A 44-YEAR-OLD man was yesterday found guilty of the manslaughter of a 28-year-old woman in Dublin in 2008, when the two were homeless and addicted to drugs.
Clive Butcher, originally from Britain, gave no reaction when the jury returned its majority verdict of not guilty of murder but guilty of the manslaughter of Rebecca Hoban, following nearly 4½ hours of deliberations in the Central Criminal Court.
Butcher, with an address on Ranelagh Road in Dublin, had denied murdering Ms Hoban but had admitted killing her, on December 17th, 2008.

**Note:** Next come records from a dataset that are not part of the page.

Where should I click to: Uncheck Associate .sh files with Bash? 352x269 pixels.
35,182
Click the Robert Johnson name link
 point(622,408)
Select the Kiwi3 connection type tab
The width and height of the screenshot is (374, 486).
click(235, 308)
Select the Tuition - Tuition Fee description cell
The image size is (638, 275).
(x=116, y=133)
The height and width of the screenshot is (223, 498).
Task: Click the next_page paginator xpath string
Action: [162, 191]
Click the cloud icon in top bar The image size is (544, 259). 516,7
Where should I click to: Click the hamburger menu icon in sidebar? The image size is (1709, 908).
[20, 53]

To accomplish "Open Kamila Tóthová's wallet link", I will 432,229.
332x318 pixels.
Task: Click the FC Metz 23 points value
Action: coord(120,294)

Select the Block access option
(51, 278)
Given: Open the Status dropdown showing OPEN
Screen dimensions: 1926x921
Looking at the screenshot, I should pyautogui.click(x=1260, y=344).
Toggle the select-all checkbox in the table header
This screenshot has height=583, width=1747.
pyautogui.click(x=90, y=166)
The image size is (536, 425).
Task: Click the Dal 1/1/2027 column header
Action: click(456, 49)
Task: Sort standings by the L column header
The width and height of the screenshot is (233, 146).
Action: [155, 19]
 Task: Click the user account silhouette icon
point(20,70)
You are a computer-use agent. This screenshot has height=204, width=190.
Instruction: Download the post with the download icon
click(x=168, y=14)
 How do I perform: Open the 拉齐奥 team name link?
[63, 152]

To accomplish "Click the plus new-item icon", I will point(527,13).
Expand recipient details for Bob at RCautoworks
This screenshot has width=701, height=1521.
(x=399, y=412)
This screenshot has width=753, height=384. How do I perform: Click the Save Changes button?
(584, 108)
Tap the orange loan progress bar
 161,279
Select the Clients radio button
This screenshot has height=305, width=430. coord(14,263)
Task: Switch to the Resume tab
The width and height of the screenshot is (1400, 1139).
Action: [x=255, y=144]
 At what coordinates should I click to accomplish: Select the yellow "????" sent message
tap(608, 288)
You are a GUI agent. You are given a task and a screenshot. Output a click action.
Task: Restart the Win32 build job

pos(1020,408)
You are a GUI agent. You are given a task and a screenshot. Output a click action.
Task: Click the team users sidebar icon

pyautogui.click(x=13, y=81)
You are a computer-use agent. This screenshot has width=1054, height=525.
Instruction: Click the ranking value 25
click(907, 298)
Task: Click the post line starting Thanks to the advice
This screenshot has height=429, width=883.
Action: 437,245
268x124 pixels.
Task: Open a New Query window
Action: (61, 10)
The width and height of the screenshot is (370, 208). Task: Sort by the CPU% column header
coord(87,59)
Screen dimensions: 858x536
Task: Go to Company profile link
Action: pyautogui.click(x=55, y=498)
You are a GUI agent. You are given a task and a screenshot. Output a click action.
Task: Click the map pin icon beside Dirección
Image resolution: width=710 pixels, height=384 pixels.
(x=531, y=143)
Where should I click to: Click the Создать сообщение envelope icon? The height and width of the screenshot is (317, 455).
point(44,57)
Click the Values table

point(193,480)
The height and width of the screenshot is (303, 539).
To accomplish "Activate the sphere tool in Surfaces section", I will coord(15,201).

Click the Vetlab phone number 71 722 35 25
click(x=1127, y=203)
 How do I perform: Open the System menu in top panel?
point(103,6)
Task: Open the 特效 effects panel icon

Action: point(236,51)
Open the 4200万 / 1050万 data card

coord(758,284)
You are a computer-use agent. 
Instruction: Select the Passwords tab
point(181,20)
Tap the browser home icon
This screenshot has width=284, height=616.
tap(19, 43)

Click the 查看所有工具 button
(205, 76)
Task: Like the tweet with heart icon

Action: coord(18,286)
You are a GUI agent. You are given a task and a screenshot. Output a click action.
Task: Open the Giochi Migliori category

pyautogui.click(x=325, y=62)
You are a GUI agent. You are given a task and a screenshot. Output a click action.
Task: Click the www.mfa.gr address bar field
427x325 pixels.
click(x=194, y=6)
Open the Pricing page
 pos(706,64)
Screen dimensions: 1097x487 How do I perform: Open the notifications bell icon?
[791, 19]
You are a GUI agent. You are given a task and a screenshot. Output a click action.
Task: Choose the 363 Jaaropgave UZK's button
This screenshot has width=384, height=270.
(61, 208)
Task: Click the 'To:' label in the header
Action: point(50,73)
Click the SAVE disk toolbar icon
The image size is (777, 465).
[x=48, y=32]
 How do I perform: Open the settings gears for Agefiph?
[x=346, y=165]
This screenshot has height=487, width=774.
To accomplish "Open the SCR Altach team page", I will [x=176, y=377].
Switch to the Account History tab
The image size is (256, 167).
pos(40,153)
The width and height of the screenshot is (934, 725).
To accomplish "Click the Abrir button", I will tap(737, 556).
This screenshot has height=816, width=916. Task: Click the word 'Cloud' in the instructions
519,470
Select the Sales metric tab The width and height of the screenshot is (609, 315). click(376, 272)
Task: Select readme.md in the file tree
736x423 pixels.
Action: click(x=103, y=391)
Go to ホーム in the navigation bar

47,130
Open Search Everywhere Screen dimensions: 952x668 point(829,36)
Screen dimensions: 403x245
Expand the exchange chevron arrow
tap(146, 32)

The State refused to accept his guilty to manslaughter plea, however, and went ahead with the murder trial. During the five days of evidence, the court heard that Butcher had been in a relationship with Ms Hoban for about a year before he killed her. The two met while sleeping rough in the Phoenix Park.
In December 2008, on her release from prison, Ms Hoban had been staying with Butcher at his temporary accommodation in Ranelagh. They spent December 17th together, trying to buy drugs in Dublin city centre, before returning to the bedsit at about 5pm, where they smoked heroin.
During the day, Ms Hoban had texted the accused saying “I love you Mr C Butcher.”
Just before 7pm, Butcher rang 999 and asked for an ambulance to be sent quickly, saying Ms Hoban was “dying rapidly on the floor”.
He described himself to the operator as an “evil f***er” who had just stabbed a woman three or four times.
Ms Hoban had been stabbed six times in the back. Her knife wounds, one of which was 19cm deep, caused her lungs to collapse and she inhaled an extensive amount of blood.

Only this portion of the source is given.